Demonstrations and Projects: Forestry at the Urban Fringe

The following is an abstract from Kearstin Edward's M.S. thesis entitled "Forestry at the urban fringe: Issues, stakeholders and conflict potential in Oregon's Soap Creek Watershed."

Soap creek watershed

Increasing land fragmentation, environmental regulations and neighbors' concerns pose significant challenges to forest owners at the urban fringe, whose properties are physically caught between rural landscapes and continually expanding urban centers. Using Oregon's Soap Creek Watershed as a study site, we paired qualitative and quantitative methods to identify stakeholders, their opinions about contentious forest management issues and options for minimizing conflict at the urban fringe. Primary stakeholders included non-industrial private, corporate and public forest managers; residents and recreationists.
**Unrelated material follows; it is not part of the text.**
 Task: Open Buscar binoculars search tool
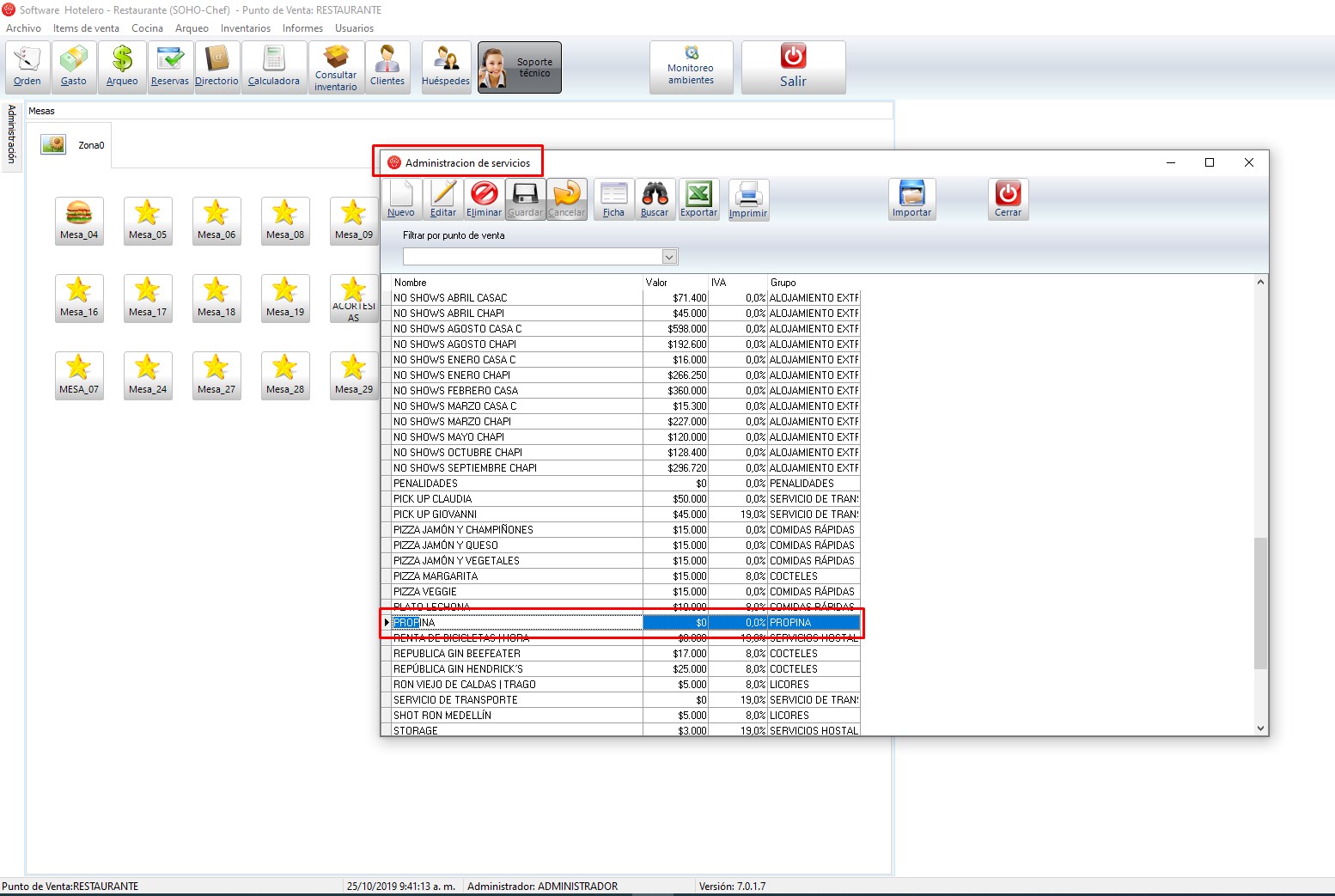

The following are key findings from our research:

  1. Active forest management was seen as an important factor that protected the rural character and amenities of an area experiencing residential growth.
  2. Residents were the most likely to hold different categories of forest owners to different management standards, expecting more information from corporate owners than individual private owners and higher management standards on public lands.
  3. Land use zoning and forest practice regulations reduce conflict by delineating acceptable land uses and activities consistent with those uses.
  4. Clearly defined and consistent procedures for incorporating public knowledge and concerns into land management decisions are essential to reducing conflict over procedural and relational issues that often accompany resource management.
  5. Prior notification of management intentions in combination with frequent and consistent interactions with neighbors has the potential to build social capital and reduce active opposition of forest management practices.